## GIVEN RECORDS
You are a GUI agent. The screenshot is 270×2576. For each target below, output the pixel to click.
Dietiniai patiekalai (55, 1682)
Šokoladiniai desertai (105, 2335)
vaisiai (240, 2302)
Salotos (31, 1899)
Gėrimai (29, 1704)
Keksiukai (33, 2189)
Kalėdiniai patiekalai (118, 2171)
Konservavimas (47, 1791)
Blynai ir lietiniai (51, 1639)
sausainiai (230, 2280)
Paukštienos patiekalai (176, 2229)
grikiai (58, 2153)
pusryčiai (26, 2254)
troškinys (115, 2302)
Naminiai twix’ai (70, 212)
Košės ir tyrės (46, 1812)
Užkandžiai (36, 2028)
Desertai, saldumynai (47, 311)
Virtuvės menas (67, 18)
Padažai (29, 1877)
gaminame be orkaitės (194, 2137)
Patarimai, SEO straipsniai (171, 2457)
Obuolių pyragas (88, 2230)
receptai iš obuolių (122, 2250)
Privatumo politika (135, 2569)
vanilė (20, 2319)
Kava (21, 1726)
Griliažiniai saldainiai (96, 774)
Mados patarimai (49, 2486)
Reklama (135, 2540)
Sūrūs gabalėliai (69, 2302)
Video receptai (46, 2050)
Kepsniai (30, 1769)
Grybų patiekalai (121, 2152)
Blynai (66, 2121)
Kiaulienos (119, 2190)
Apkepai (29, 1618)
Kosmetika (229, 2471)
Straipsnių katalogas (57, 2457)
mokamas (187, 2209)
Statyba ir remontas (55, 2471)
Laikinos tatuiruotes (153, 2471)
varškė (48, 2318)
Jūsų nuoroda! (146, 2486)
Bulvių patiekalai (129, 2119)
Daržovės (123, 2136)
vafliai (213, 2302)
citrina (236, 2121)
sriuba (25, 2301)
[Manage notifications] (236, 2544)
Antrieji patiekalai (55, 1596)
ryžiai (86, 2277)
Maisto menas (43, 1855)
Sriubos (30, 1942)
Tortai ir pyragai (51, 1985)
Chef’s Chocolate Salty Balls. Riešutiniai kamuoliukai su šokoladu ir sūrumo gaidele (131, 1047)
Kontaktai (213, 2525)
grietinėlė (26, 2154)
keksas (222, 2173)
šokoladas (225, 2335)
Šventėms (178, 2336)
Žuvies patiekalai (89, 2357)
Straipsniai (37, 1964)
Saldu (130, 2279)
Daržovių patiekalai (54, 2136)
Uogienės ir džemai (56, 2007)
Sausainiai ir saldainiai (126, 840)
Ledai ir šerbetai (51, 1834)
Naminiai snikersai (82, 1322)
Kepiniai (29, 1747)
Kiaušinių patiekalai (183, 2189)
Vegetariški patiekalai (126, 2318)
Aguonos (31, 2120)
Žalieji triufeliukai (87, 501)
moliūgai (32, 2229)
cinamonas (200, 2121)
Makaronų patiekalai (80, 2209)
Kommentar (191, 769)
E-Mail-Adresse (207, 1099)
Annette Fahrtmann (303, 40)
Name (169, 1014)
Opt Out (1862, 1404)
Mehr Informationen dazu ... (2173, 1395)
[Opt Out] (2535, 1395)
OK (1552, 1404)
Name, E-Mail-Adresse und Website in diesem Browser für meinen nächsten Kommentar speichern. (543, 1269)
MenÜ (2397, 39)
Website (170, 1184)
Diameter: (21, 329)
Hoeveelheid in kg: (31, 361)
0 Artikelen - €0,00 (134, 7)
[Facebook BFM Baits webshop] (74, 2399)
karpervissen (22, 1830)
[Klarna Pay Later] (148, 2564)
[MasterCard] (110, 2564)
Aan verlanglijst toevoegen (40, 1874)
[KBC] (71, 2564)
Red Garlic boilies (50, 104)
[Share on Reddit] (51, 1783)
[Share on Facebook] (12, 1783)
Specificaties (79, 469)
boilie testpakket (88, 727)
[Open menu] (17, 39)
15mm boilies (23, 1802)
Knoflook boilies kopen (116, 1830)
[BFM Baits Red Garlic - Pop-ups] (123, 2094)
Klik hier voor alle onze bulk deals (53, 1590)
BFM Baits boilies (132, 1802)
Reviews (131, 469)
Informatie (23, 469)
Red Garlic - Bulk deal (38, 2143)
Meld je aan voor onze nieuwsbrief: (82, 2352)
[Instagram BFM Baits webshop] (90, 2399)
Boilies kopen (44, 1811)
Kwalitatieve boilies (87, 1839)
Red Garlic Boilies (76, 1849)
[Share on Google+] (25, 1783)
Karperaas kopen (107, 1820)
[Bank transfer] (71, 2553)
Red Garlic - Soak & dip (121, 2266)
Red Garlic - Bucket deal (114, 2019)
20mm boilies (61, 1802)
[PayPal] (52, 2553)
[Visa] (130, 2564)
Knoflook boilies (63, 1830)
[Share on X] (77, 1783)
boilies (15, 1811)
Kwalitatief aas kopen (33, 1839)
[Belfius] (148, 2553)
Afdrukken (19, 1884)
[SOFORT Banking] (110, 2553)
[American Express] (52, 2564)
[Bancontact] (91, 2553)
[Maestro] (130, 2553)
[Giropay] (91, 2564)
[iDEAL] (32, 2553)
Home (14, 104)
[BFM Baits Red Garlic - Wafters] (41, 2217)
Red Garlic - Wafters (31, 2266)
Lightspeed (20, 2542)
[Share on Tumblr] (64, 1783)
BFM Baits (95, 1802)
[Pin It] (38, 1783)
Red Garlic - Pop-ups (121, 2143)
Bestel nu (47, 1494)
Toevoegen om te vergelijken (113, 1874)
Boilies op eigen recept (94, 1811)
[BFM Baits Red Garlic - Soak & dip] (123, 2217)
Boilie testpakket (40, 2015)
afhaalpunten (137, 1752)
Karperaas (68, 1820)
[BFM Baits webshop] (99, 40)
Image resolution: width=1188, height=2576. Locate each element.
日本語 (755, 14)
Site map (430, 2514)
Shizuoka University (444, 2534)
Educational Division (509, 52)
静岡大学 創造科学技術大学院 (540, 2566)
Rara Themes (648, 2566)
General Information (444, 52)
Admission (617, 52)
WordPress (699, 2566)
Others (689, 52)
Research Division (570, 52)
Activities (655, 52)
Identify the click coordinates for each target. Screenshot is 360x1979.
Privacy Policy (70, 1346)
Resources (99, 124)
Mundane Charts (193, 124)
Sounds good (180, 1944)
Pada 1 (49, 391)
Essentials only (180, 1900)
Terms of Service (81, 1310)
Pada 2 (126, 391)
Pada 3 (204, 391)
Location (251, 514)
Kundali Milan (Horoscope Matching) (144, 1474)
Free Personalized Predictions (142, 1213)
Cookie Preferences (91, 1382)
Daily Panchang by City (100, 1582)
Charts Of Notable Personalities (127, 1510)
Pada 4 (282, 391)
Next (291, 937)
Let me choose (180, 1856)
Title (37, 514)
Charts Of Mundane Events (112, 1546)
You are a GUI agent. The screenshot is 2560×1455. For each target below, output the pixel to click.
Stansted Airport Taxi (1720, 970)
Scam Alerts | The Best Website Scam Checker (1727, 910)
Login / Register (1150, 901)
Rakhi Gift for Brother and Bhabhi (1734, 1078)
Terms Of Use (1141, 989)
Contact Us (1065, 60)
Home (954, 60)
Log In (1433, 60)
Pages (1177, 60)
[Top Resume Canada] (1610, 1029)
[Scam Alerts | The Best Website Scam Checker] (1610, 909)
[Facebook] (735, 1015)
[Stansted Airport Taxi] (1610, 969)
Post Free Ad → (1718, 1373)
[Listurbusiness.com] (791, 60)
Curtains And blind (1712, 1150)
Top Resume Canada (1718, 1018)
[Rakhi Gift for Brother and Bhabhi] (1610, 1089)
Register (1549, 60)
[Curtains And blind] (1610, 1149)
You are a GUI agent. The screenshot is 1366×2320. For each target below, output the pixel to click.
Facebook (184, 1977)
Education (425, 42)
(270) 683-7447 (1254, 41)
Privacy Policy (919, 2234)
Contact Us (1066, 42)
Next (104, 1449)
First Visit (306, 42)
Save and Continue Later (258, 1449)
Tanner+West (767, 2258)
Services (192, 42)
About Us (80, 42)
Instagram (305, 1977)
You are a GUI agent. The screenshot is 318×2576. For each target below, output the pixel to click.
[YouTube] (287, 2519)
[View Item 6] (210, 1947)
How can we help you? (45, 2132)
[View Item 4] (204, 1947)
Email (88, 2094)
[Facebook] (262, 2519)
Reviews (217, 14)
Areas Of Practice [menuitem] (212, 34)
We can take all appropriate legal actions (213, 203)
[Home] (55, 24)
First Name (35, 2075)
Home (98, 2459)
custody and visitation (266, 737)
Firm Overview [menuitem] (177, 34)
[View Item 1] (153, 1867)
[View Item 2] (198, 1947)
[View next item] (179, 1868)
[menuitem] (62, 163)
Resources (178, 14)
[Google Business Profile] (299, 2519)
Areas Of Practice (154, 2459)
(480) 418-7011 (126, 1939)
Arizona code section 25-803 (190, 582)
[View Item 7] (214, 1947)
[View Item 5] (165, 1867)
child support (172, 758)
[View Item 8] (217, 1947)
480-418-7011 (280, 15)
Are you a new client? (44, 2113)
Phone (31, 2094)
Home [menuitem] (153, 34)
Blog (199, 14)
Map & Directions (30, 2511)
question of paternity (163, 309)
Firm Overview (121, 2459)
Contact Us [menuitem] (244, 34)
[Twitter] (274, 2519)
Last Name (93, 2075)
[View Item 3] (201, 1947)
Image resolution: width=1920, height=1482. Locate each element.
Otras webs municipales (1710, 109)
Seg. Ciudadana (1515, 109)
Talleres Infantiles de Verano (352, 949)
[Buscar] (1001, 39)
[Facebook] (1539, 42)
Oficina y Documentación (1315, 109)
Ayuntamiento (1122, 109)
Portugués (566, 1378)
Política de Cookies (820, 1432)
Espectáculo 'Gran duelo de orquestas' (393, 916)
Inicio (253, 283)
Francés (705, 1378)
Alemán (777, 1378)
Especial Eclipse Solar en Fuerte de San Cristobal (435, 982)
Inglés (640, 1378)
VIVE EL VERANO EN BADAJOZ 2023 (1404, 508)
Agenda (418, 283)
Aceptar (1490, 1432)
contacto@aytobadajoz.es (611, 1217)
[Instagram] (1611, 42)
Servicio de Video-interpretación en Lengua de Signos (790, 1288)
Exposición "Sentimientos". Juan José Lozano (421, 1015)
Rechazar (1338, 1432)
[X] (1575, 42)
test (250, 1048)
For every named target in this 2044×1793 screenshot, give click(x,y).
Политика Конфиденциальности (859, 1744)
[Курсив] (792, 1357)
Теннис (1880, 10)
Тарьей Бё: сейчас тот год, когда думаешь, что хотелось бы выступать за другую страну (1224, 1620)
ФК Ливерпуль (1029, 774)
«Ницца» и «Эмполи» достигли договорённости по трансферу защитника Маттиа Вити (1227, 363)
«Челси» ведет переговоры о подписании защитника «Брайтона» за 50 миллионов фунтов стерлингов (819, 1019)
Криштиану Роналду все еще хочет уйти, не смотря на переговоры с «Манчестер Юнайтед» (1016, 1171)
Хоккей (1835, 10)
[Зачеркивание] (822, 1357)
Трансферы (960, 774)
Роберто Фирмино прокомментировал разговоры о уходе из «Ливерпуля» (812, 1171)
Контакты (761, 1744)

## TASK
Go back to the listing above. Copy word for word the lines from the one with "[Google Business Profile] (299, 2519)" through the one with "Servicio de Video-interpretación", and nothing more.

## SOLUTION FOR THIS PROBLEM
[Google Business Profile] (299, 2519)
Areas Of Practice (154, 2459)
(480) 418-7011 (126, 1939)
Arizona code section 25-803 (190, 582)
[View Item 7] (214, 1947)
[View Item 5] (165, 1867)
child support (172, 758)
[View Item 8] (217, 1947)
480-418-7011 (280, 15)
Are you a new client? (44, 2113)
Phone (31, 2094)
Home [menuitem] (153, 34)
Blog (199, 14)
Map & Directions (30, 2511)
question of paternity (163, 309)
Firm Overview (121, 2459)
Contact Us [menuitem] (244, 34)
[Twitter] (274, 2519)
Last Name (93, 2075)
[View Item 3] (201, 1947)
Image resolution: width=1920, height=1482. Locate each element.
Otras webs municipales (1710, 109)
Seg. Ciudadana (1515, 109)
Talleres Infantiles de Verano (352, 949)
[Buscar] (1001, 39)
[Facebook] (1539, 42)
Oficina y Documentación (1315, 109)
Ayuntamiento (1122, 109)
Portugués (566, 1378)
Política de Cookies (820, 1432)
Espectáculo 'Gran duelo de orquestas' (393, 916)
Inicio (253, 283)
Francés (705, 1378)
Alemán (777, 1378)
Especial Eclipse Solar en Fuerte de San Cristobal (435, 982)
Inglés (640, 1378)
VIVE EL VERANO EN BADAJOZ 2023 (1404, 508)
Agenda (418, 283)
Aceptar (1490, 1432)
contacto@aytobadajoz.es (611, 1217)
[Instagram] (1611, 42)
Servicio de Video-interpretación en Lengua de Signos (790, 1288)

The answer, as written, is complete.